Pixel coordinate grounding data
━━━━

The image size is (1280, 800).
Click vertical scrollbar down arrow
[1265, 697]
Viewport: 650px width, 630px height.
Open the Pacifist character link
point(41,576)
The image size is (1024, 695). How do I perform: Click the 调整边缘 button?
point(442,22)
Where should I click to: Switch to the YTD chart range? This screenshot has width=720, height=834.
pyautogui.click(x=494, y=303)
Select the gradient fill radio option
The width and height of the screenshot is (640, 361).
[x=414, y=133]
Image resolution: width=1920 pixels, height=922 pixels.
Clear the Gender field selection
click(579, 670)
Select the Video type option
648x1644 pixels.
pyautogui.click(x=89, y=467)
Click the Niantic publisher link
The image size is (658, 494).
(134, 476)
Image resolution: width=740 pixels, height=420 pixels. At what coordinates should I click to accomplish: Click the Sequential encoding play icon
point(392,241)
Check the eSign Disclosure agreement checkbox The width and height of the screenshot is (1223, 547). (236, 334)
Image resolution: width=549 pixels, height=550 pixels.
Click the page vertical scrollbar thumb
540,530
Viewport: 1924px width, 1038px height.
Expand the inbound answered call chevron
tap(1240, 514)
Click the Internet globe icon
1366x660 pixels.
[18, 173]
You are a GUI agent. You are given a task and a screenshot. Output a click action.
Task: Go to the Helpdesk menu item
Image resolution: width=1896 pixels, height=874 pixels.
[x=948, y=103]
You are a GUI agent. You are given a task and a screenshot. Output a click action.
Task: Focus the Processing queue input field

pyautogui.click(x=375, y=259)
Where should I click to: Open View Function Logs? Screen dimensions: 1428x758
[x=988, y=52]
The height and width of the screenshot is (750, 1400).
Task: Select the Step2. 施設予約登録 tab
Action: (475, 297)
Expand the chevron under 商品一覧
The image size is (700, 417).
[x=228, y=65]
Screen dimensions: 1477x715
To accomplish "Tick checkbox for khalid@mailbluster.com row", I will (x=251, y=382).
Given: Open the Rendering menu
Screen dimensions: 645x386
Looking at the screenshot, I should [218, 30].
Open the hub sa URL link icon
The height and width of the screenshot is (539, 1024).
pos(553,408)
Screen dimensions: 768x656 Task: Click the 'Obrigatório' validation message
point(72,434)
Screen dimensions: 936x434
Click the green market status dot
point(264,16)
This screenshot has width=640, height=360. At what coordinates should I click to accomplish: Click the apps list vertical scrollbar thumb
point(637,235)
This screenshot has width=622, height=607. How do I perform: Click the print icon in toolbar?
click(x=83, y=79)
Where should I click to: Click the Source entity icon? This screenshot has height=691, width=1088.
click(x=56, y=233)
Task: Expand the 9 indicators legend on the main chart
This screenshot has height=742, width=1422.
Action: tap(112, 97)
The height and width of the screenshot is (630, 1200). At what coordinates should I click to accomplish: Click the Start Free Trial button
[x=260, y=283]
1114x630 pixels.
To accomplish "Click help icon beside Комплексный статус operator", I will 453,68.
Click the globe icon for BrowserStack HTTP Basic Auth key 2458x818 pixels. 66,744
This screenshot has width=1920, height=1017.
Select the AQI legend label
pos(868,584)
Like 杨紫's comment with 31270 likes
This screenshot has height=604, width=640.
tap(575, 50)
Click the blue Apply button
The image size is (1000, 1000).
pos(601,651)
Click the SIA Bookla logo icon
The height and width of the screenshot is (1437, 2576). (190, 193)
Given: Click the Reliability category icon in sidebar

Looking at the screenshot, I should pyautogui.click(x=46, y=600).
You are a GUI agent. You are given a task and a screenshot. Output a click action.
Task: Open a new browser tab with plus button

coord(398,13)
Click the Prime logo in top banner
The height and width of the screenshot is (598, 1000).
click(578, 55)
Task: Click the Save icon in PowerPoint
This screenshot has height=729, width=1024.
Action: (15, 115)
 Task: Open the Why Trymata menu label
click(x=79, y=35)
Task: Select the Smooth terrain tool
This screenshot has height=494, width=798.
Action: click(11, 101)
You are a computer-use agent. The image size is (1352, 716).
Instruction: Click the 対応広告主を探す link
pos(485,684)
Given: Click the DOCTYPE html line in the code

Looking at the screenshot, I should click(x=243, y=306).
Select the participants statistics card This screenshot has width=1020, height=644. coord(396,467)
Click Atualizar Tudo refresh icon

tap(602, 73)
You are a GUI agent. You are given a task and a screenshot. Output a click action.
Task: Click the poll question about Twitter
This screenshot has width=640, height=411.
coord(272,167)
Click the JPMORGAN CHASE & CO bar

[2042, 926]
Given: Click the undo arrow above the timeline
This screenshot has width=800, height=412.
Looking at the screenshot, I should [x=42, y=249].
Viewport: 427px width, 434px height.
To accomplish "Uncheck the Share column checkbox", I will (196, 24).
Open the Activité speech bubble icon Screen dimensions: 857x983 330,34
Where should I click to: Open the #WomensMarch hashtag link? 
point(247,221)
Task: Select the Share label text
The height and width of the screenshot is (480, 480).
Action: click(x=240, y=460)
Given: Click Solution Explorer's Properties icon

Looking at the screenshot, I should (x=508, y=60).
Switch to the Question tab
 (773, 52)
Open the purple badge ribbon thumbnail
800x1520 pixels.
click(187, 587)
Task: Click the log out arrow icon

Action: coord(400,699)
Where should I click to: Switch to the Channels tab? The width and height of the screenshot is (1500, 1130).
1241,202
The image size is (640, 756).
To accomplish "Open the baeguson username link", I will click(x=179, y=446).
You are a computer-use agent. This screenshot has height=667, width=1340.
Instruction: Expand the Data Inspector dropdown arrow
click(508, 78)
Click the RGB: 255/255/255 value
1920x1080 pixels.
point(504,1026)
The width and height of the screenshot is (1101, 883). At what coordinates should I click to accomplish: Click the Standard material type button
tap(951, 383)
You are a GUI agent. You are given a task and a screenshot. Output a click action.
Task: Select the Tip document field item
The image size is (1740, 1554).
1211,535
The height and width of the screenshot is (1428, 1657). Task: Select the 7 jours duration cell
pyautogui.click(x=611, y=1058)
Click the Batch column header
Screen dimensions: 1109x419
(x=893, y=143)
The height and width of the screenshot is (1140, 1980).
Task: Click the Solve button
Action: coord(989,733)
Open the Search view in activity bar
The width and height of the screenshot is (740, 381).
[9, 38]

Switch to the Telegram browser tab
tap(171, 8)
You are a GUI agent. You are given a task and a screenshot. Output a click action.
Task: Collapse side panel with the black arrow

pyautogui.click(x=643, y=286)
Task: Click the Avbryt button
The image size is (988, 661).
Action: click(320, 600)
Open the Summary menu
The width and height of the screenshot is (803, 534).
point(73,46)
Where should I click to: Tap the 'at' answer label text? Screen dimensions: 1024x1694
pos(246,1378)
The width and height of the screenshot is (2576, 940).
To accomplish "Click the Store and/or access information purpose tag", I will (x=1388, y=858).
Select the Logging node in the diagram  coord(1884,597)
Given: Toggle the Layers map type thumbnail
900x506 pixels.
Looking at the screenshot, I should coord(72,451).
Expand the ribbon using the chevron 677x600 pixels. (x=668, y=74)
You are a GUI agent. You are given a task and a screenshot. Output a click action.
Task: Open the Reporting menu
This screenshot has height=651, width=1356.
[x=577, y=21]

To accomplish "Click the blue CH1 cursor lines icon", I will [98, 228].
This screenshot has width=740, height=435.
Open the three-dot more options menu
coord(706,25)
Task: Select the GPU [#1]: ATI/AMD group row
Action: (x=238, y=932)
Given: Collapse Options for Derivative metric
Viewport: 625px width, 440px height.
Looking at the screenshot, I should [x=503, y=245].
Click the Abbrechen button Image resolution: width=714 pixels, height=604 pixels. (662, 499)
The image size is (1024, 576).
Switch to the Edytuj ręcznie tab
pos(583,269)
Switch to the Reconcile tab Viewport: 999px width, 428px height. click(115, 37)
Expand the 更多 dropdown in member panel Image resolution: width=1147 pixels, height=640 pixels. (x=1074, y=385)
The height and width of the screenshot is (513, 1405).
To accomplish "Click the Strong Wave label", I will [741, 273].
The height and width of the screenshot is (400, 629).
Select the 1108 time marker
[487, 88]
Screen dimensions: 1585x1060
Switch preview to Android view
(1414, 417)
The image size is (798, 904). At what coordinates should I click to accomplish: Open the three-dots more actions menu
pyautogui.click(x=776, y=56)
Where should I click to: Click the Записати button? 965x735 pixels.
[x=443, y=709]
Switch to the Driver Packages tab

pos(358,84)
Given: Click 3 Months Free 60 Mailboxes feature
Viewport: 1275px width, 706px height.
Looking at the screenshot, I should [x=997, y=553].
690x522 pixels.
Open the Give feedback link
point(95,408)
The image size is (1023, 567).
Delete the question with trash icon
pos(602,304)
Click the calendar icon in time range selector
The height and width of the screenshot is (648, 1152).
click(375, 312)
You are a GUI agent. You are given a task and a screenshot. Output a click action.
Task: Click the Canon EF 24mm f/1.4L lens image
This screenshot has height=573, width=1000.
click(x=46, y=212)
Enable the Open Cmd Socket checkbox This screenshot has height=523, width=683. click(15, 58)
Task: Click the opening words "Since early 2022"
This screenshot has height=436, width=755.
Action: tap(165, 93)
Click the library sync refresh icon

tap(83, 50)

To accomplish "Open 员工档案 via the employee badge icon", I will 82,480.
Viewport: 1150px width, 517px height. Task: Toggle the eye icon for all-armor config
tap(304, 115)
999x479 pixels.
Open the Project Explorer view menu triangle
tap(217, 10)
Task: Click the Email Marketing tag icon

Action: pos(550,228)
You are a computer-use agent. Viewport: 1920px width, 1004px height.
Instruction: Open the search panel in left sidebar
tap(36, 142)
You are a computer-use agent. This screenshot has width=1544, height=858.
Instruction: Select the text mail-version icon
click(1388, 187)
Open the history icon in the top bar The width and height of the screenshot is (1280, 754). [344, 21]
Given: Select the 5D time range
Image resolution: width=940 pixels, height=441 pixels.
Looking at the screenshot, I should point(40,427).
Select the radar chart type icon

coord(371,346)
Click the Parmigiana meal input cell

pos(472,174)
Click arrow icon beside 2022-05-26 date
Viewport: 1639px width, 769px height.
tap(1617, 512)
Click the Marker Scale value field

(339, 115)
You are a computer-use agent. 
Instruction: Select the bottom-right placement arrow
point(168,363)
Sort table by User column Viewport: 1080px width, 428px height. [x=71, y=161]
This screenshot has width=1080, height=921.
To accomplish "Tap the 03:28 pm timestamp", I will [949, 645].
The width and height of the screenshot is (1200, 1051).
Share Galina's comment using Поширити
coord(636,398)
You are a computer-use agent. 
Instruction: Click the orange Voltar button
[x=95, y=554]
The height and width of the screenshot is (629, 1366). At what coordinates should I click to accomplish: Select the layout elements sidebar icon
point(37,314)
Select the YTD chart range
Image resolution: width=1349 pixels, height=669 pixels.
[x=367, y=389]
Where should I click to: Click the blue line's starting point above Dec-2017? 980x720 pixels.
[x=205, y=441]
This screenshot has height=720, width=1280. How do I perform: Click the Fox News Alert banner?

━━━━

**Exercise instructions**
Each line holding the word "beside" must be pulled from the records.

**Written response**
To accomplish "Click help icon beside Комплексный статус operator", I will 453,68.
Click arrow icon beside 2022-05-26 date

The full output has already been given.